CO2 likes low ambient conditions, so unless you are designing an installation for a Scandinavian climate, it is not always an obvious choice.
R404A is one of the most widely used refrigerants in supermarkets but it has a GWP of just under 4000.
The continued use and availability of R404A helps to relieve the pressure of retrofitting to an alternative but when you are ready to opt for a low GWP refrigerant there are a number of important considerations to take into account.
The system must have similar operating characteristics to R404A in terms of being a medium or low temperature replacement. To achieve this match the refrigeration capacity as closely as possible with the lowest GWP refrigerant available.
There are several suitable HFC retrofit refrigerants on the market – R407F is a medium GWP option but products such as Opteon XP40 (R449A) offer a lower GWP alternative.
Along with Solstice N40 (R448A), they are currently the lowest GWP replacements on the market (around 1400) and are closely matched to R404A in terms of refrigeration capacity.
The industry should stop using the word drop-in because there really is no such thing. With the introduction of any replacement refrigerant an adjustment will have to be made to the system to get the best out of it – let me emphasise it is not a case of simply dropping it in.
Monitoring the system performance is a crucial part of a retrofit and you should start this while the system is still running on R404A by recording the typical running conditions.
All the standard system operating parameters should be checked to establish the benchmark temperatures and pressures.
The health of refrigerant and oil in a live system are key drivers in efficiency and lifespan, factors that impact not only the bottom line but also our environment.
A-Gas supports industry in maintaining the health and longevity of systems by offering the A-Gas Refrigerant Health Check (VRHC) – an analytical product designed to equip users with an understanding of the quality of refrigerant running through their systems.
This allows for diagnosis of potential issues and assists in the planning of ongoing preventative maintenance and system optimisation.
The A-Gas Refrig Health Check analysis kit consists of easy-to-follow instructions, two reusable cylinders for liquid and vapour samples, a lab-approved oil sample canister and all necessary fittings and hoses to facilitate sampling.
Once received the refrigerant samples are processed by highly experienced technicians through our own A-Gas in-house laboratory and results benchmarked against the AHRI700 standard.
All results are provided in a comprehensive report including further insight into diagnosis results and suggestions to improve the health of your system.
The only way to understand how the quality of refrigerant may be impacting on your system is to have the full picture.
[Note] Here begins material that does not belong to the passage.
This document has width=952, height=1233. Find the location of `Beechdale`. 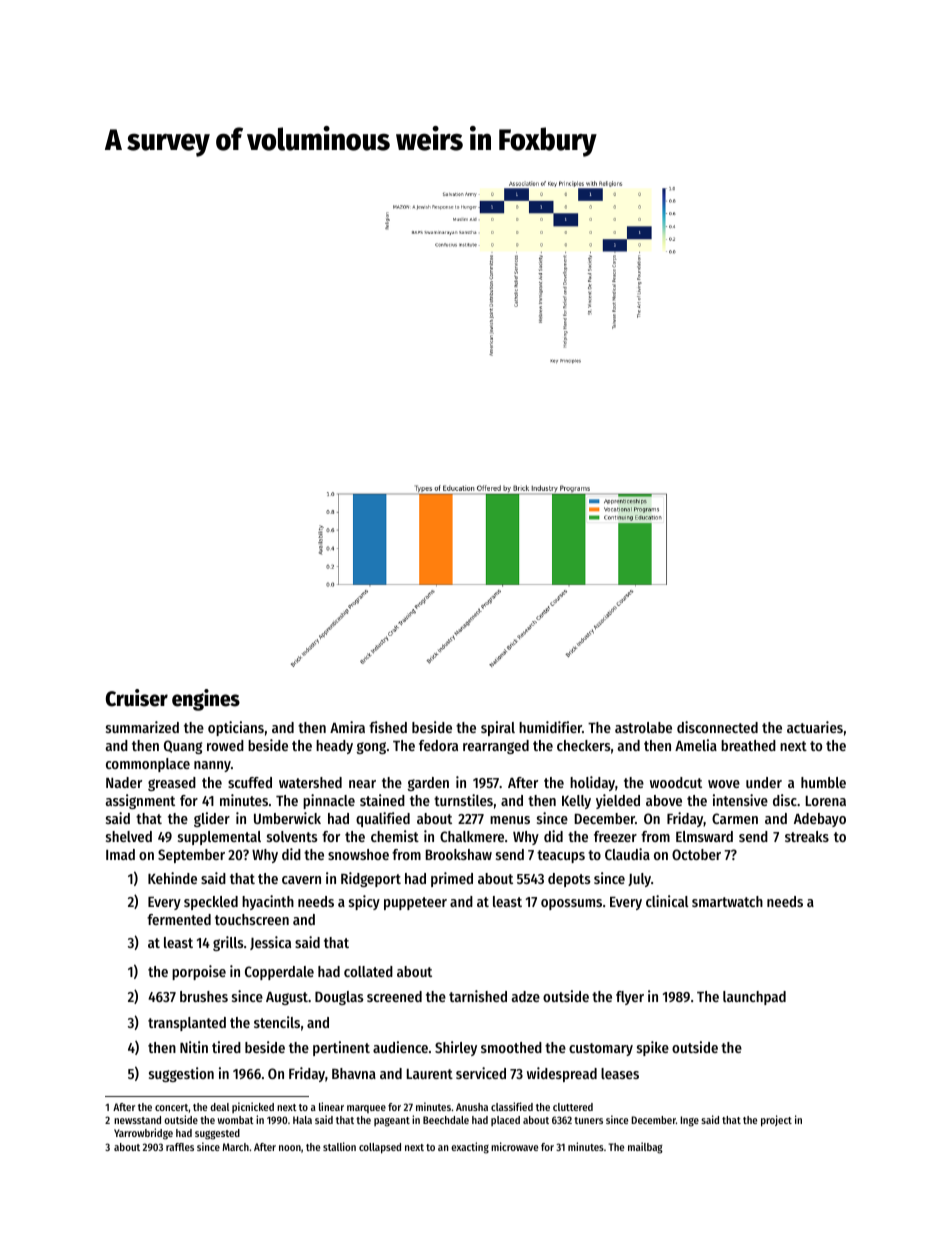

The A-Gas Refrig Health Check is a comprehensive tool designed to give you this, test parameters including purity, composition, moisture, boiling residue (oil content), acidity, chloride, particulates and non-condensable gases; with an additional 17 test parameters for the oil sample.
For unsatisfactory refrigerant results, A-Gas offers a reclamation service to assist in the environmentally responsible disposal of your waste refrigerant in line with our commitment to sustainability and the environment.
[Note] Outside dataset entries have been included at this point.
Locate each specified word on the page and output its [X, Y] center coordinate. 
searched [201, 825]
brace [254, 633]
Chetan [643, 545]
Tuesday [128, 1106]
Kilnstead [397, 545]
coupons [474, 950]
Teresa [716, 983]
Returning to emissions, it is worth noting that the largest producer of emissions in the lifetime of a refrigeration system – as high as 80 per cent – is likely to be the power station generating the electricity to run the equipment.
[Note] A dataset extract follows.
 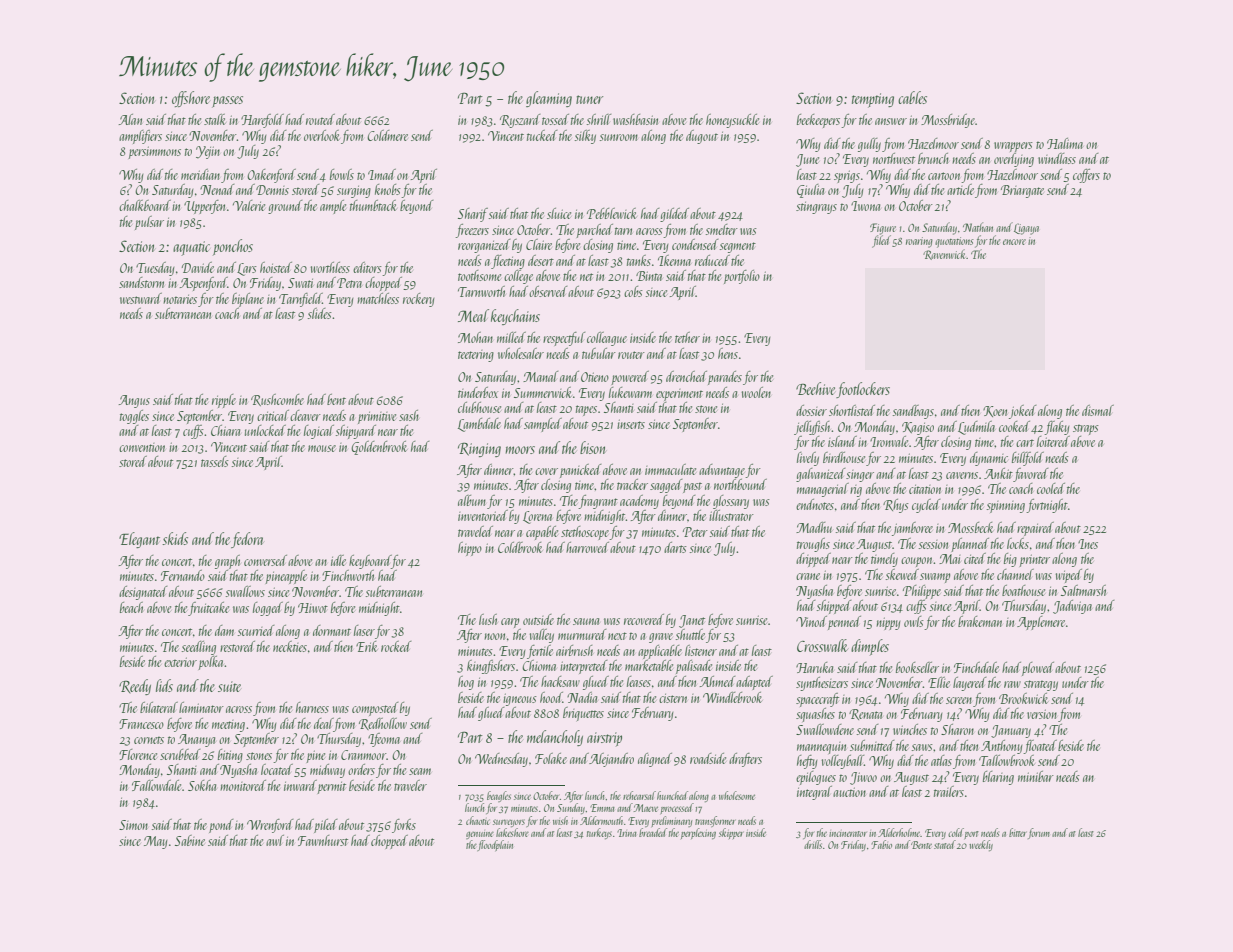 I want to click on persimmons, so click(x=154, y=152).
So, take care if you base your choice of refrigerant on GWP alone. Refrigerants are different and each will have its own pros and cons but energy efficiency and good system performance will always be a winner for the installer and the end user in the long run.
Your refrigerant supplier will be able to help you in the selection of the most appropriate refrigerant for the system and you should consult with the equipment manufacturer too before making a final decision.
They have the expertise to ensure that your choice of refrigerant will be the right one.